S2 Fig. Relative levels of 6 small RNAs measured by RT-qPCR of total RNA extracted from human plasma samples.
Raw (non-normalized) PCR quantification cycle (Cq) values are presented for 4 IPAH and 3 healthy control participants. The red line denotes the detection threshold (Cq = 35), above which Cq values are not considered reliable. SNORD72 was not detected (ND) in the 40-cycle PCR reactions.
S3 Fig. Plasma level stability of miRNAs ranked by the NormFinder algorithm.
Two hundred twenty-four miRNAs (plus SNORD95) were detected in the plasma of all subjects in the IPAH screening cohort. A. Intra- and inter-group variation associated with each miRNA was calculated with the NormFinder algorithm . The size of the error bars indicate the degree of intragroup variation, while the position and magnitude of the black squares relative to the zero line denote the type (increased or decreased levels in IPAH group relative to control group) and the degree of intergroup variation. The most stable miRNAs are characterized by the lowest combination of intra- and inter-group variation. B. NormFinder ranks miRNAs according to their composite stability value. By definition, lower NormFinder stability values are associated with higher plasma level stability.
S4 Fig. Comparison of rank orders of miRNA plasma level stability determined by the NormFinder and geNorm algorithms.
Scatterplot comparing the rank order of plasma level stability for 225 miRNAs. Each dot represents a different miRNA that was detectable in all subjects. The most stable miRNA that exhibits the lowest variation in plasma levels between subjects is ranked as 1. Plasma level stability was ranked using the NormFinder algorithm including intergroup variation correction. Of note, the geNorm algorithm does not specifically adjust for intergroup variances. The Pearson correlation coefficient (r) is shown.
S5 Fig. Confirmation of consistent levels of cel-miR-39 spike-in control between subjects in the PAH screening cohort.
Raw PCR quantification cycle (Cq) values are shown for select miRNAs extracted from plasma of 3 healthy control (Con) and 4 IPAH subjects. miR-142-3p/-320a denotes the geomean of this internal reference control pair. MCR225 denotes the geomean of 225 miRNAs (including SNORD95) that comprised the initial pool of candidate reference controls in the PAH cohort. For perspective, the variation in levels of less stable circulating miRNAs, miR-16 and miR-328, are also shown. Vertical bars highlight the spread between min-max values for each miRNA. Of note, the internal reference pair miR-142-3p/-320a mimics the pattern of variation between subjects exhibited by the benchmark MCR225 normalization factor. This contrasts with the pattern of variation exhibited by the external spike-in control and the less stable circulating miRNAs.

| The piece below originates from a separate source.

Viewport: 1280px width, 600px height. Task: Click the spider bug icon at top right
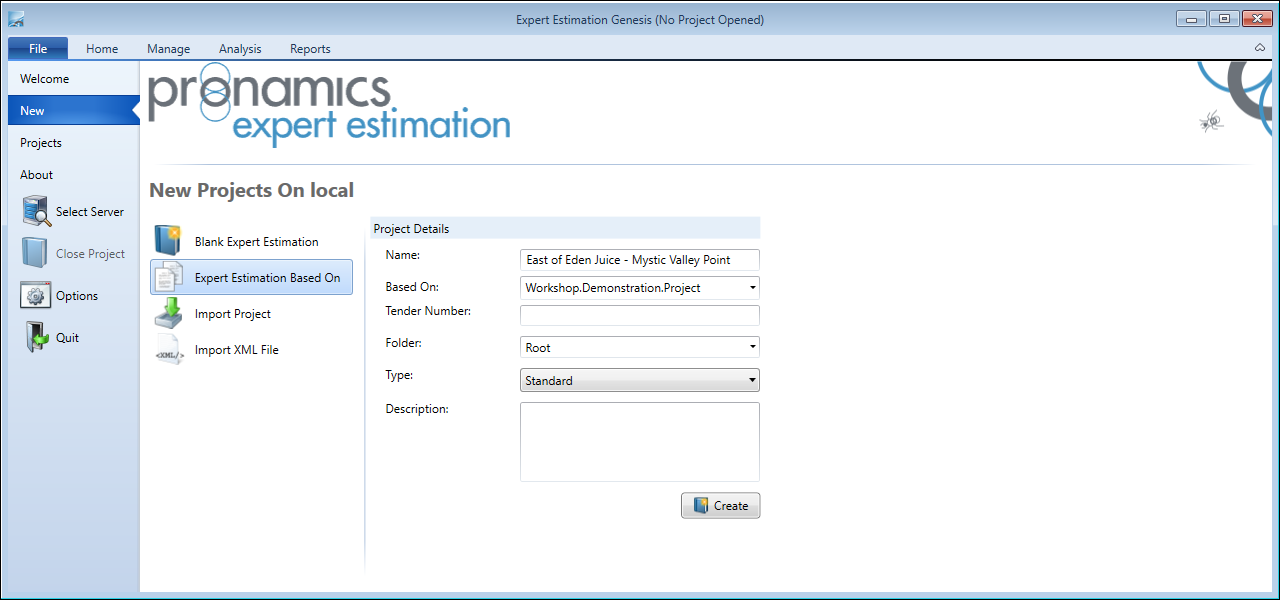pyautogui.click(x=1211, y=122)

S6 Fig. Confirmation of consistent levels of cel-miR-39 spike-in control between subjects in the larger PAH validation cohort.
Raw PCR quantification cycle (Cq) values are shown for select miRNAs extracted from plasma of 14 PAH (P) and 13 healthy control (C) subjects. The variation in levels of the internal reference control pair, miR-142-3p/miR-320a (geomean), are shown for perspective. Dotted lines denote the spread between min and max values.
S7 Fig. Comparable performance of candidate miRNA reference control pairs in septic shock cohort.
While the combination of miR-10a and miR-320a was identified by Normfinder as the nominal pair of most stable miRNAs in the septic shock cohort, miR-142-3p and miR-320a also ranked among the most stable candidates. Both pairs of internal reference controls exhibited similar abilities to reduce extraneous variation. A. Effect of different reference controls on the coefficient of variation (CV) of 251 miRNAs measured across septic shock patients (n = 4) and healthy control subjects (n = 4). Raw refers to non-normalized data. MCR(251) denotes the geomean of 251 miRNAs comprising the initial pool of candidate reference controls in the septic shock cohort. Each bar represents the median CV in plasma level of 251 miRNAs (error bars = interquartile range). Kruskal-wallis test was performed with Dunn's multiple comparison post hoc test. *** p<0.001 versus raw data. B. Effect of different internal reference controls on the distribution of up and down-regulated miRNAs in the septic shock (SS) cohort. Each boxplot represents the distribution of fold change values for the 251 miRNAs (mid line = median, box = interquartile range, whiskers = min and max).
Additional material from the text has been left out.